First, we’ll create a simple encryption service to create salts and encrypted passwords and then we’ll use this service to implement a custom membership.

IEncryptionService.cs

public interface IEncryptionService 
{ 
  string CreateSalt(); 
  string EncryptPassword(string password, string salt); 
}

IMembershipService.cs

public interface IEncryptionService 
public interface IMembershipService 
{ 
  MembershipContext ValidateUser(string username, string password); 
  User CreateUser(string username, string email, string password, int[] roles); 
  User GetUser(int userId); 
  List<Role> GetUserRoles(string username); 
}

Add the encryption service implementation. It’s simple password encryption based on a salt and the SHA256 algorithm from System.Security.Cryptography namespace.

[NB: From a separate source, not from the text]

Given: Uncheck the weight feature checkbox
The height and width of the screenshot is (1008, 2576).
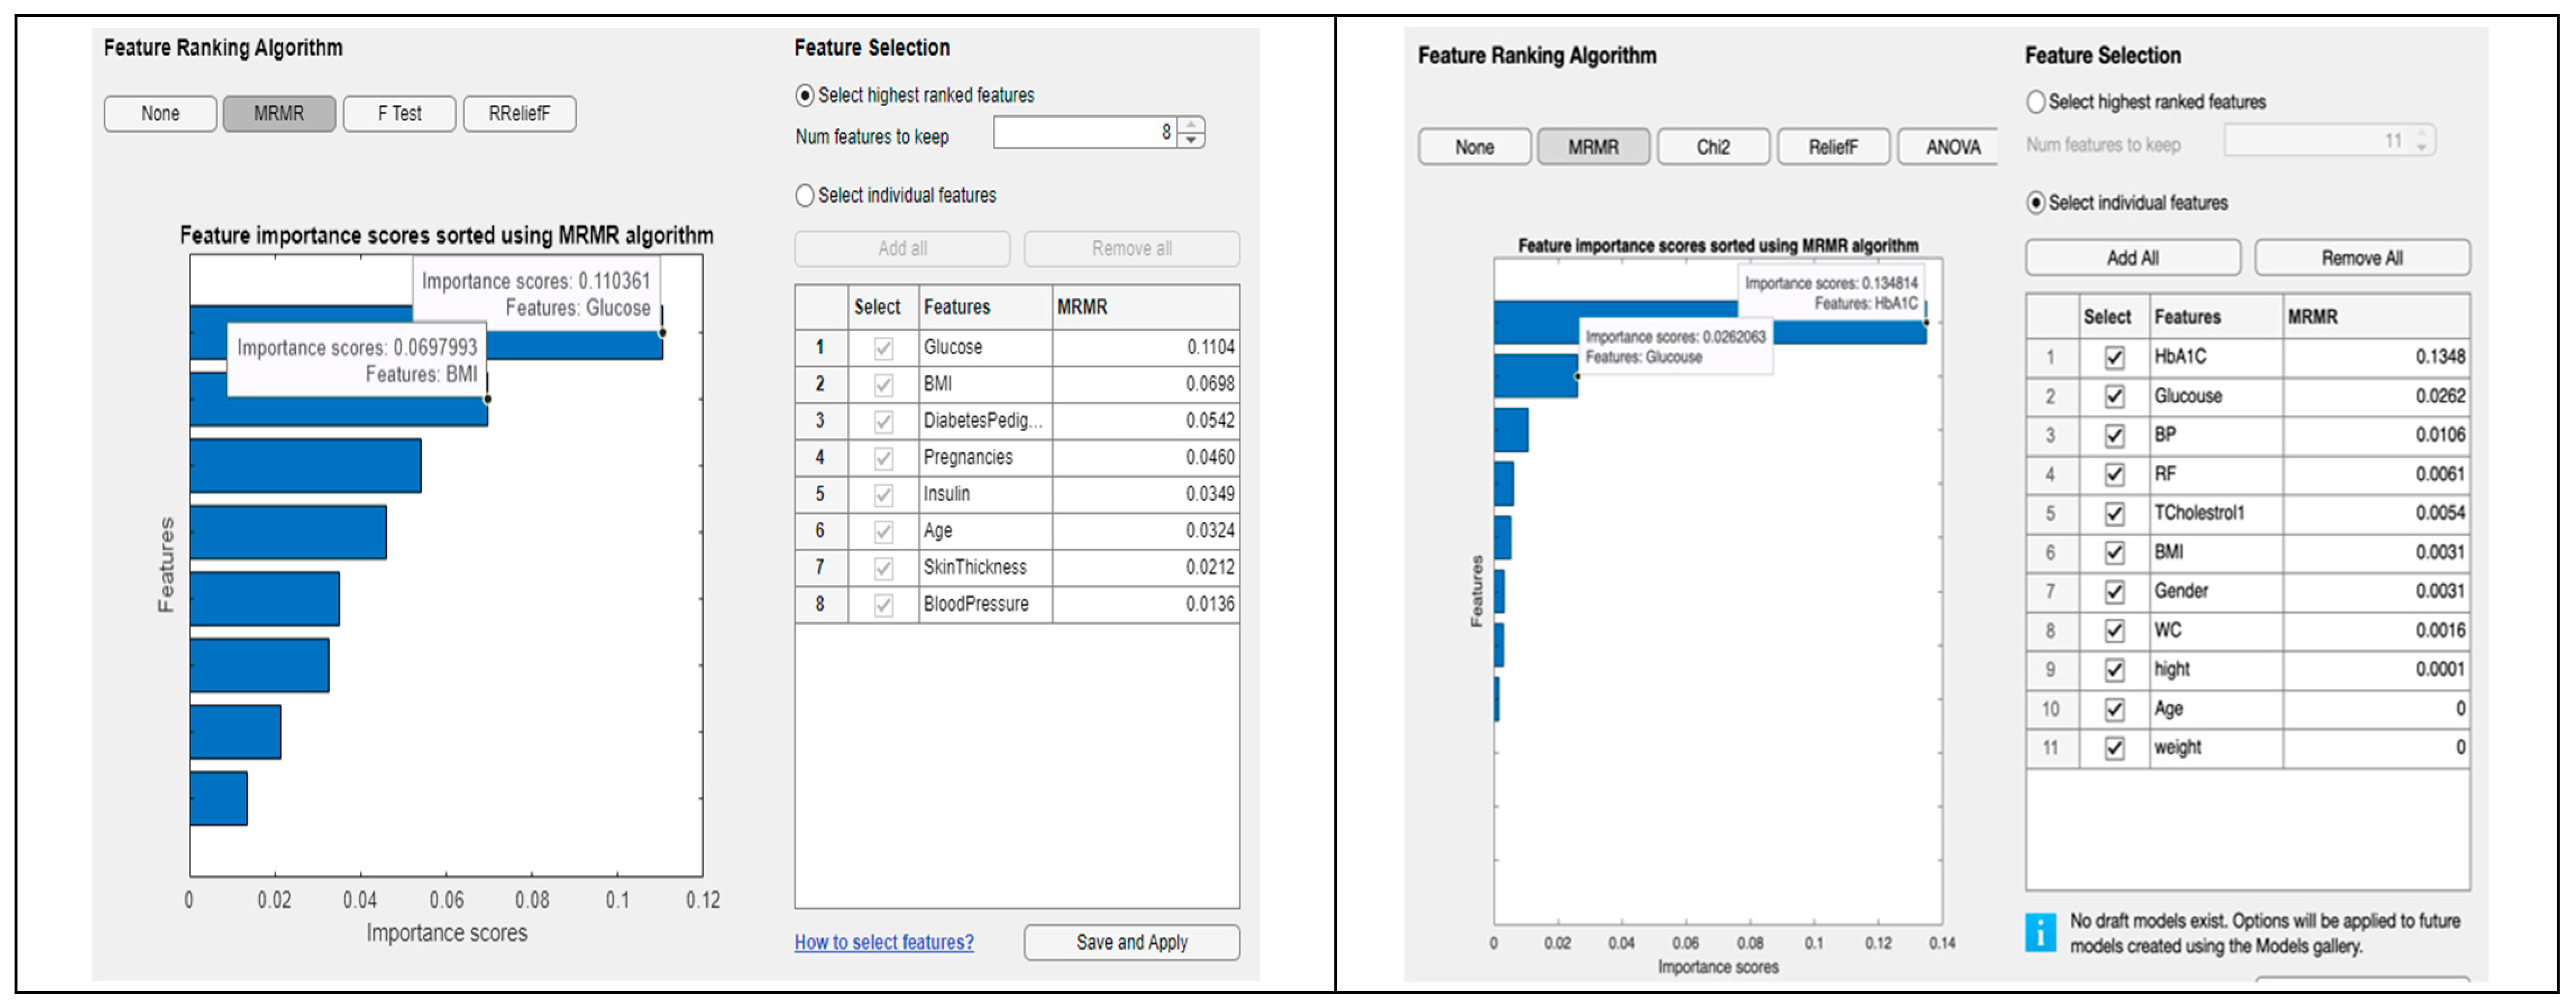Looking at the screenshot, I should click(2114, 748).
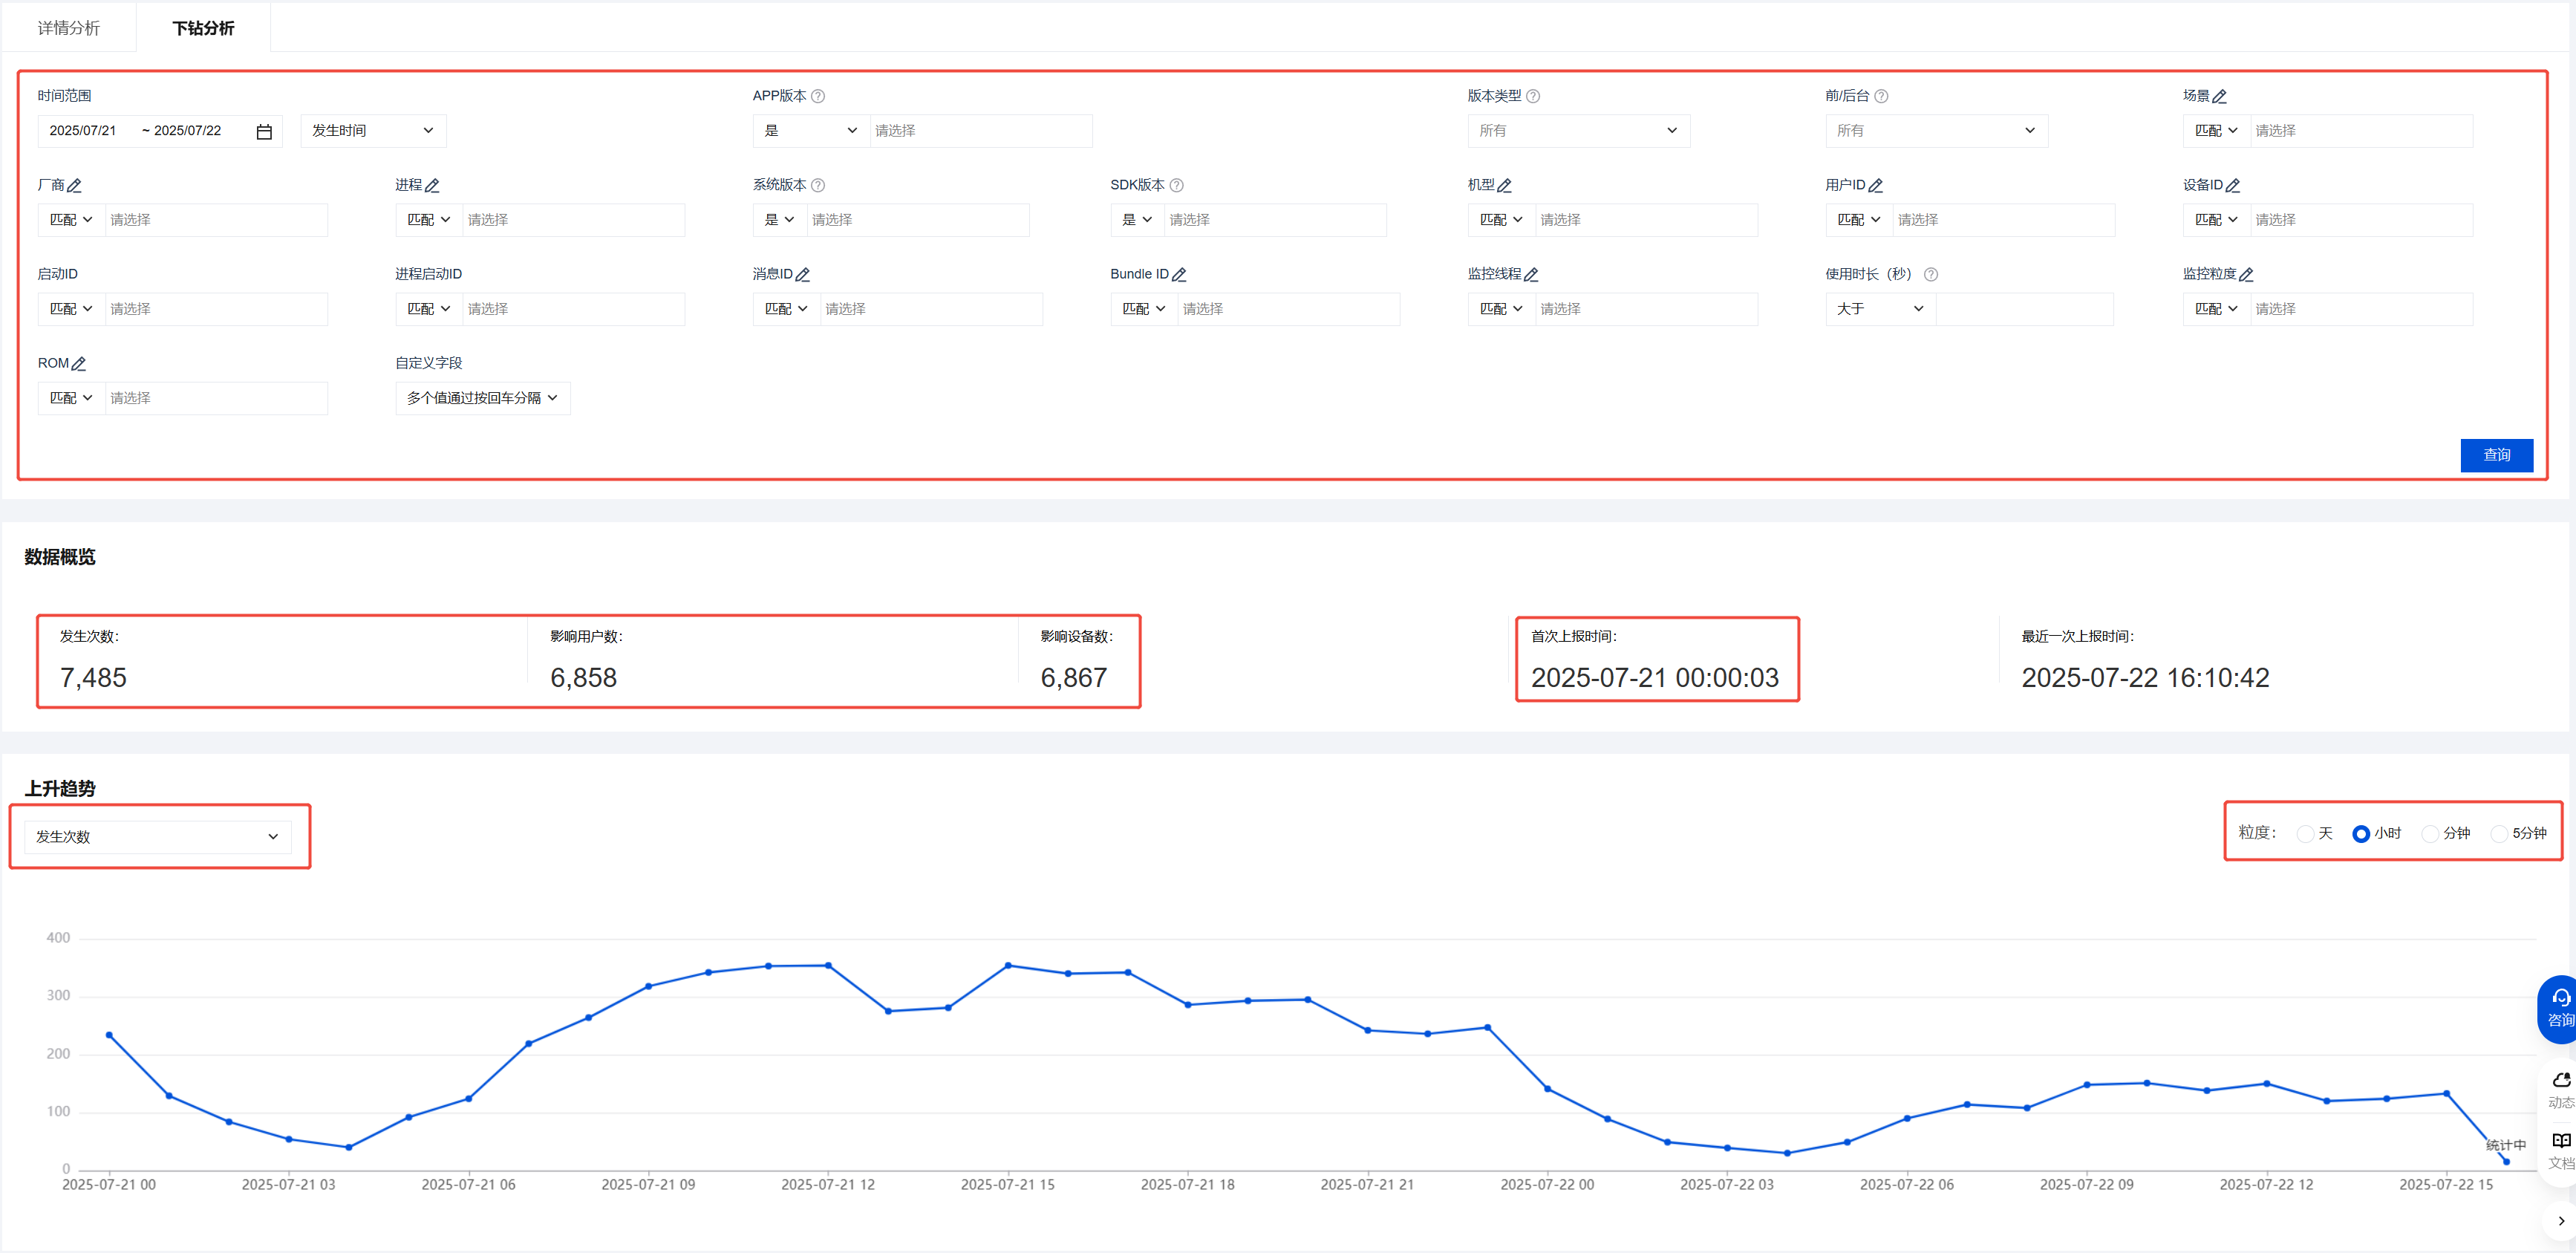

public class EncryptionService : IEncryptionService
{
	public string CreateSalt()
	{
		var data = new byte[0x10];
		using (var cryptoServiceProvider = new RNGCryptoServiceProvider())
		{
			cryptoServiceProvider.GetBytes(data);
			return Convert.ToBase64String(data);
		}
	}

	public string EncryptPassword(string password, string salt)
	{
		using (var sha256 = SHA256.Create())
		{
			var saltedPassword = string.Format("{0}{1}", salt, password);
			byte[] saltedPasswordAsBytes = Encoding.UTF8.GetBytes(saltedPassword);
			return Convert.ToBase64String(sha256.ComputeHash(saltedPasswordAsBytes));
		}
	}
}

MembershipService.cs

public class MembershipService : IMembershipService
{
	#region Variables
	private readonly IEntityBaseRepository<User> _userRepository;
	private readonly IEntityBaseRepository<Role> _roleRepository;
	private readonly IEntityBaseRepository<UserRole> _userRoleRepository;
	private readonly IEncryptionService _encryptionService;
	private readonly IUnitOfWork _unitOfWork;
	#endregion
	public MembershipService(IEntityBaseRepository<User> userRepository, IEntityBaseRepository<Role> roleRepository,
	IEntityBaseRepository<UserRole> userRoleRepository, IEncryptionService encryptionService, IUnitOfWork unitOfWork)
	{
		_userRepository = userRepository;
		_roleRepository = roleRepository;
		_userRoleRepository = userRoleRepository;
		_encryptionService = encryptionService;
		_unitOfWork = unitOfWork;
	}
	
}